--- Problem to work on ---
Starting at the line that contains "Select the WCAG 2.2 shield badge" and continuing through the end of the rows, write those lines again with "screenshot" changed to "image" and nothing else altered. Leave the pictures out of your answer.

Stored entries
========================================

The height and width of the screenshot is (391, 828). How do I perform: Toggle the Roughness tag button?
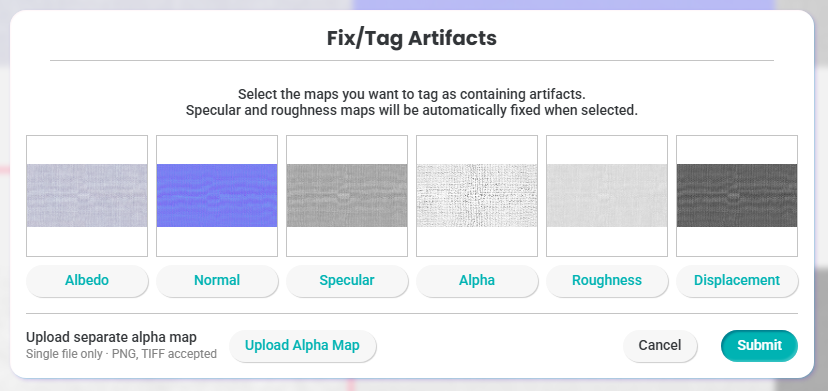click(607, 281)
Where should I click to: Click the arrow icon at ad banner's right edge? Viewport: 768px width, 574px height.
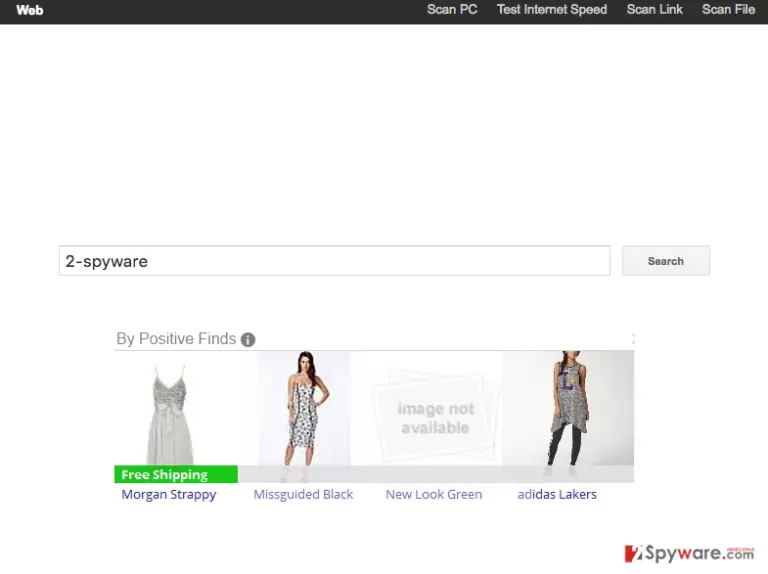[633, 338]
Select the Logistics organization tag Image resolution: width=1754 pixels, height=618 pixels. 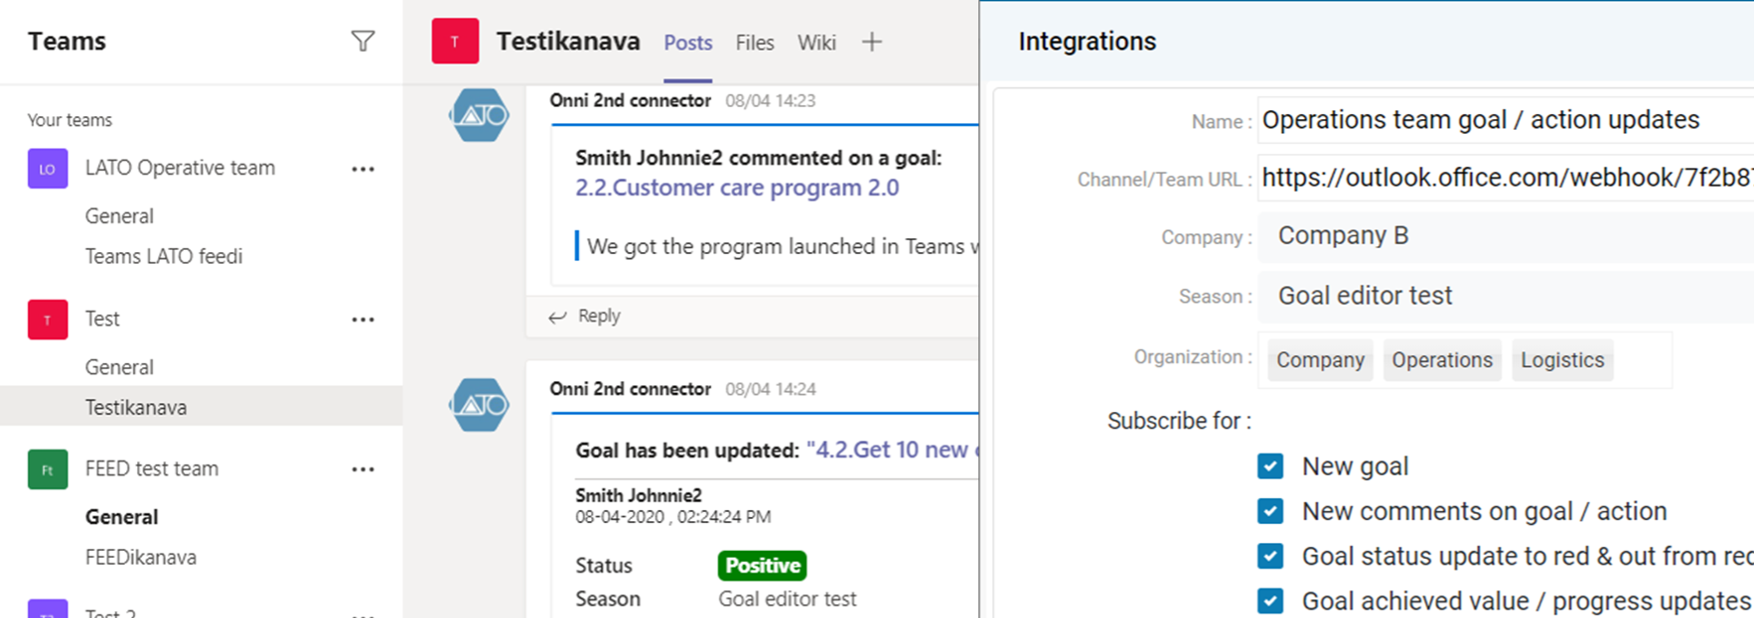[1562, 360]
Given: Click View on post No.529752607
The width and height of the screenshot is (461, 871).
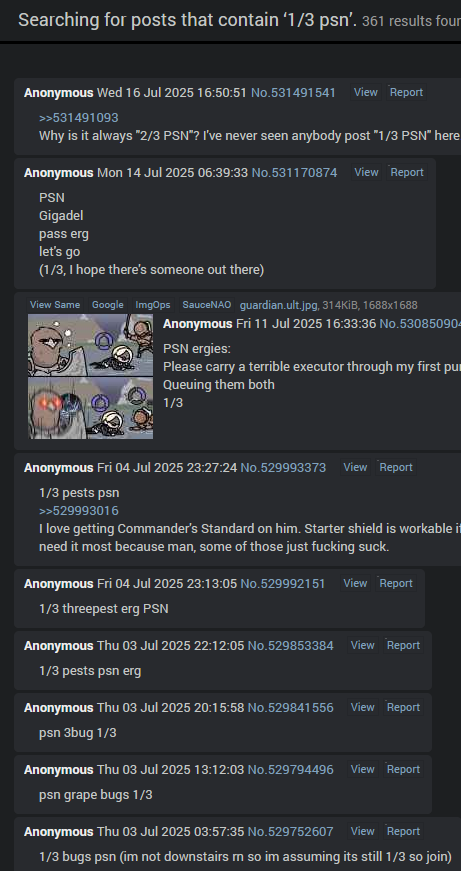Looking at the screenshot, I should [362, 832].
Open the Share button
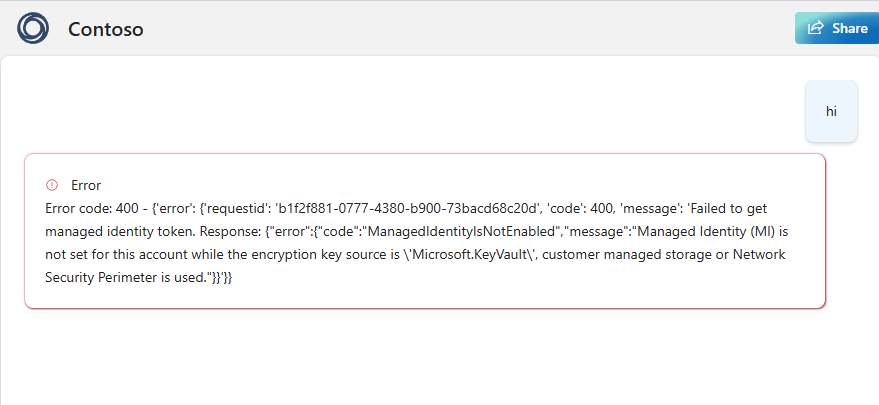 836,28
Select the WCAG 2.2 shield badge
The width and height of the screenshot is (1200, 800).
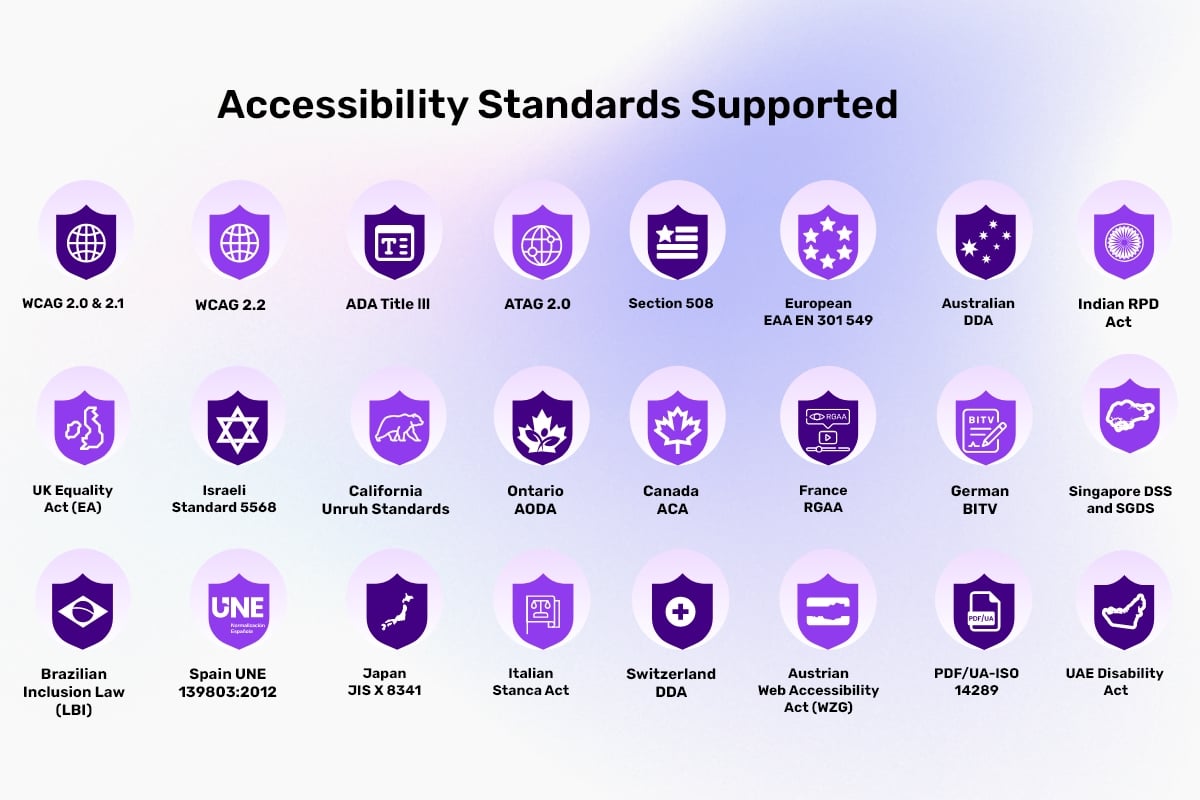pos(239,242)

========================================

--- Solution for this exercise ---
Select the WCAG 2.2 shield badge
The width and height of the image is (1200, 800).
pos(239,242)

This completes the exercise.